■ **DOCUMENT SEGMENT**
------------------------------
Gliding wasn’t good enough, people wanted to fly. And so they got sidetracked into attempting to build flapping wings, which given a human’s strength/weight ratio wasn’t going to happen before modern ultralight materials. Even Leonardo Davinci tried to do it that way.

Chinese kites were limited because they worked simply by air drag against the wind, and couldn’t glide if not on a rope.

And the Rogallo Wing a.k.a. hang glider took a surprising amount of modern aerodynamic theory to develop.

Many people, for a long time, looking at birds to figure out flight were looking at the wrong things, the wrong way. Like thinking the feathers were the key (the Icarus story) or the flapping (they were not looking at efficient gliding birds like eagles and storks.) What is needed to make a working glider is an air foil, a structure that generates net vertical force as it travels through the air. You can make a lot of gliders that look like birds, but if the wings do not act as airfoils it ain’t going to fly. A few people made gliders that sort of worked, because they stumbled onto a wing shape that provided a bit of lift, but their understanding of what their glider was doing and why was not correct, and they could not / did not learn the correct things from their experience to allow them to improve their glider.

When people started making props for steam powered boats and ships, they noticed some worked better then others. Trying to figure out why and what was the best shape for a prop led to the science of hydrodynamics. People took the discoveries in hydrodynamics and learned variations of the same concepts applied to air flow. One of these people, Otto Lilienthal, used the new aerodynamic principles (and his observations of birds and bats) to build working, reliable hang gliders. Through careful scientific methods he was able to improve the performance of each successive glider he built, and publish his finding so other could improve further.

You definitely do not need a powered vehicle or a catapult to fly a glider. You can launch off a hill - this is done routinely with hang gliders, and occasionally with 3-axis-control gliders.

You can also launch on level ground (with some help from your friends).

You don’t need modern materials - bamboo and silk would do. You don’t need manufacturing - just build one by hand.

What you do need is some non-trivial knowledge of aerodynamics. Gaining this took a good long while, and killed a fair number of experimenters along the way.

Man-powered flight has barely succeeded using sophisticated pedal-propeller arrangements. Flapping-wing flight still looks to be a long way off.

Well, not completely reliable.

I question this.

Lilienthal makes no mention (that I’ve been able to find) of hydrodynamics in his well-known book Birdflight as the Basis of Aviation - the source of his inspiration is given in the title. He definitely wasn’t interested in aircraft propellers - he though flapping flight was clearly the way to go.
------------------------------
■ **WHAT TO PRODUCE**
Carry on the discussion of early gliding above from the point where it stops.

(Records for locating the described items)
------------------------------
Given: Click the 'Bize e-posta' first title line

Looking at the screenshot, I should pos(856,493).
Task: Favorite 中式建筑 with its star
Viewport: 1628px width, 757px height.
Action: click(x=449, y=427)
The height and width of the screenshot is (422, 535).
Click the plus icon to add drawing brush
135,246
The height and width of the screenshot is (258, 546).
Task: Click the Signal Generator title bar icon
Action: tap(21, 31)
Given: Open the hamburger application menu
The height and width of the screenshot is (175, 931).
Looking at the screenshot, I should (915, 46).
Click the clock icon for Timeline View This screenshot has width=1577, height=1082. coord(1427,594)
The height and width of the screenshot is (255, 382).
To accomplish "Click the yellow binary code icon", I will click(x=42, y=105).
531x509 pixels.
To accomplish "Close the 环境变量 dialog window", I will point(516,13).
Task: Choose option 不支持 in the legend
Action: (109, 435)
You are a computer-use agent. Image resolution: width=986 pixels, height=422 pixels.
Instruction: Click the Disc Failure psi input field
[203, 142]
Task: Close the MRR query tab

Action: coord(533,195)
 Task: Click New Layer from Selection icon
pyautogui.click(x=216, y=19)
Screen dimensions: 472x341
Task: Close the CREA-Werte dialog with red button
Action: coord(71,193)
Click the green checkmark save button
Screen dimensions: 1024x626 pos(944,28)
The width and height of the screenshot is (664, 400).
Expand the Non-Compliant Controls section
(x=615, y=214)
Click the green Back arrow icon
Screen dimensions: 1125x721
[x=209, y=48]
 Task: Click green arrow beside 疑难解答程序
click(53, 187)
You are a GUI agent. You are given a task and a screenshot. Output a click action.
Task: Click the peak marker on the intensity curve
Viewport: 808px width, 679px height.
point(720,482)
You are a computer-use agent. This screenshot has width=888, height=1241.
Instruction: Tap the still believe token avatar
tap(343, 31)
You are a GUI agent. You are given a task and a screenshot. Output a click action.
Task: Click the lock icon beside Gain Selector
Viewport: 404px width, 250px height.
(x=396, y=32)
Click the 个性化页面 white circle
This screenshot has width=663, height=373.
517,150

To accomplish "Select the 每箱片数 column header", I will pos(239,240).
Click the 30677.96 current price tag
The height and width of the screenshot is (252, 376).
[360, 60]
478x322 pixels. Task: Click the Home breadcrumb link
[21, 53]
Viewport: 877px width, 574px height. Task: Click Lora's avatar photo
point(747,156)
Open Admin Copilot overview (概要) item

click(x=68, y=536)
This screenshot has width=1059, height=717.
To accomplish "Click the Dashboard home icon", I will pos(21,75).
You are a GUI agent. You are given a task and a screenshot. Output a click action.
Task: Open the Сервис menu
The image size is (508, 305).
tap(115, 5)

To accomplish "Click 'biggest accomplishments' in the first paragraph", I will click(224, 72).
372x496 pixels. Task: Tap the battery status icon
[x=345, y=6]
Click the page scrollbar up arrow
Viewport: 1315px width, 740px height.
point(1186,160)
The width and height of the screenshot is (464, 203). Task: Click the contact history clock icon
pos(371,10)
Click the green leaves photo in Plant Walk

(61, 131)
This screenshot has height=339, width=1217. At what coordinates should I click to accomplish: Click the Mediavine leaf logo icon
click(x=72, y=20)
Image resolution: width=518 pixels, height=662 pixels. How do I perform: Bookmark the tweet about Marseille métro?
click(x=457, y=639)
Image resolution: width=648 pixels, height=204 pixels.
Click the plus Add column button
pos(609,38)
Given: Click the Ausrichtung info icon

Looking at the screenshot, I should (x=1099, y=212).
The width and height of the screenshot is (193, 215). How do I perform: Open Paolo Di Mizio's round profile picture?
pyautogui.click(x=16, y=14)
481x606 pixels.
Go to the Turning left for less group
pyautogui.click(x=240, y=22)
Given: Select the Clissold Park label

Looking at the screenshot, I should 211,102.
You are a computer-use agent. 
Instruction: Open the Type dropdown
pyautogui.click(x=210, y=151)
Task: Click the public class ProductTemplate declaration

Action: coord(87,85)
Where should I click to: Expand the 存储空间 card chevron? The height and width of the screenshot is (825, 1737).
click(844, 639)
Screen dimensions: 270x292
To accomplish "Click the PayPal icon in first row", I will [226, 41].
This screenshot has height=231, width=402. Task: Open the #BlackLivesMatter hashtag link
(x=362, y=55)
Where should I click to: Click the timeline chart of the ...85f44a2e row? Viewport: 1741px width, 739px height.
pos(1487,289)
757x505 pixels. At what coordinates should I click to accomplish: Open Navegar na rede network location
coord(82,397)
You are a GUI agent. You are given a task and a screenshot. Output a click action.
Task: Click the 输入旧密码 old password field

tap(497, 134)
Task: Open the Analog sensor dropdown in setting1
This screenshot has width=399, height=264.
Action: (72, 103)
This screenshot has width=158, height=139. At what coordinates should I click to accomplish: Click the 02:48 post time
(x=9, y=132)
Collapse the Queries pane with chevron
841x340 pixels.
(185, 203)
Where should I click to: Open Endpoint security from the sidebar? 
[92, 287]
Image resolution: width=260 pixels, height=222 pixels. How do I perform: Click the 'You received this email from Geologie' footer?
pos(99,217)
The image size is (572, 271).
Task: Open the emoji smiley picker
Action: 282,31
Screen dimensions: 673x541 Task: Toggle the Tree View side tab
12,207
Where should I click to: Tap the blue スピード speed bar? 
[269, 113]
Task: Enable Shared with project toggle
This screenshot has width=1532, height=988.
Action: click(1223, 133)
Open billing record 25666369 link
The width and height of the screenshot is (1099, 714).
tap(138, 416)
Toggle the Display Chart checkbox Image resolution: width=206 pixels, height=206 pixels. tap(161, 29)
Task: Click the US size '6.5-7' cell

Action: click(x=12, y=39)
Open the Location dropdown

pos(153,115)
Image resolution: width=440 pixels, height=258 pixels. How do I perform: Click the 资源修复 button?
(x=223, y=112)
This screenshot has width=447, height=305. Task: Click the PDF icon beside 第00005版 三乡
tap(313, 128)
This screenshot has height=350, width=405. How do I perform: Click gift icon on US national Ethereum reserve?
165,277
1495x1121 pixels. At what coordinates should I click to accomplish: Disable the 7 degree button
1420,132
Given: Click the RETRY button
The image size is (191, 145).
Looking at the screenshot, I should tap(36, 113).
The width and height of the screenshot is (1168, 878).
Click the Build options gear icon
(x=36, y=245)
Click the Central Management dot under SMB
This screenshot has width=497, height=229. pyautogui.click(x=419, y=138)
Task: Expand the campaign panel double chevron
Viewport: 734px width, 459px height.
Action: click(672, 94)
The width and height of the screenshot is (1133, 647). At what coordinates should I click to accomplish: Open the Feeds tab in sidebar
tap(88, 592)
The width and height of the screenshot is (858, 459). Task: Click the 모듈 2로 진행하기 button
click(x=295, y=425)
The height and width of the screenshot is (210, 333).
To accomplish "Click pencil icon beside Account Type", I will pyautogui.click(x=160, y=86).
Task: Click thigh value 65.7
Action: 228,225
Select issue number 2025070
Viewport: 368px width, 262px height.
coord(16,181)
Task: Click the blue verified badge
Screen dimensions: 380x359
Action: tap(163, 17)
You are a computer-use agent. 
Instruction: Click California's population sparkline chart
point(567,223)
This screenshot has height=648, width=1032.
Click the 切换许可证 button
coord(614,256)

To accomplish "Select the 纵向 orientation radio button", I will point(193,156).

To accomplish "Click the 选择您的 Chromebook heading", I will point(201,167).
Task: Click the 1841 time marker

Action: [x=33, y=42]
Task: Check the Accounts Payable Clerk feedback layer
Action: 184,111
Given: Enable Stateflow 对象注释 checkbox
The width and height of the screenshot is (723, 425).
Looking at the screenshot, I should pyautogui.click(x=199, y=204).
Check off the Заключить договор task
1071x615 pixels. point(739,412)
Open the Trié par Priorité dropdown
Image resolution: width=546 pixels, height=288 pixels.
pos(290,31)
------------------------------
■ **THE RESULT**
The Wrights intended to use existing hydrodynamic theory in designing the propellers for their 1903 Flyer - but found there basically wasn’t any. At that time ships’ propellers were all designed by rule of thumb, and their best efficiency was around 75% of what the Wrights knew they’d need.

It was only just before the Wright brothers that people were able to make fairly safe dependable man-carrying kites.

People had been working on lifting people with kites for a very long time. They always started with kites that were far too small, and sometimes advanced to kites that were unstable and far to weak.

Following the development of capable kites, the Wright brothers had some idea about how much surface area they would need, how to make something structurally strong enough to handle the weight and power, and, from rope tension, how much power would be needed.

I’ll also note that landing and take-off are notoriously the most difficult part of any flight. Many early glider experimenters didn’t get much flight time up before they died. Part of the advance was just the accumulation of flight hours, and part of it was accumulated ‘simulator’ hours of various types.

Which leads back to another factor: gliders (and airplanes, and kites) don’t scale linearly. If you make a small model, and it flies well, it won’t work when scaled up. The Wright brothers had the advantage that full-size kites and flying machines preceeded theirs.

Finally, of course the great inovation of the Wright brothers was the new control surfaces. Before that, gliders always crashed.

OK does not look like I can edit my original post, but better wording would be:

“When people started making props for steam powered boats and ships, they noticed some worked better then others. Trying to figure out why and what was the best shape for a prop led to the science of hydrodynamics. People took the discoveries in hydrodynamics and learned variations of the same concepts applied to air flow. Several people sought to apply these new aerodynamic principles to the problem of manned flight. Otto Lilienthal was the most successful of these early pioneers, using the new science to analyze bird and bat wings to figure out how they provided lift, instead of just copying the shape. This allowed him to build hang gliders that were far more reliable and capable than any previous ones. Through careful scientific methods he was able to improve the performance of each successive glider he built, and published his finding so other could improve further.”

I may be miss remembering (doing that more and more lately) but I believe the progression was ships props, to electric fans, to Lilienthal’s air foil wings.

Here’s a lesson about not appreciating aerodynamics: for centuries people built windmills with simple angled slat arms, taking no advantage of airfoil techniques. This despite the fact that they could have looked at a maple seed, supposed that nature would have found a near-optimum air catching shape, and imitated it.

This was definitely a limitation in adapting one invention from another at that time, that knowledge was so empirical and specific, even though a lot of progress was made that way. IOW ship’s props ca. 1900 were way more advanced than 1840, but with a very limited way of explaining exactly why.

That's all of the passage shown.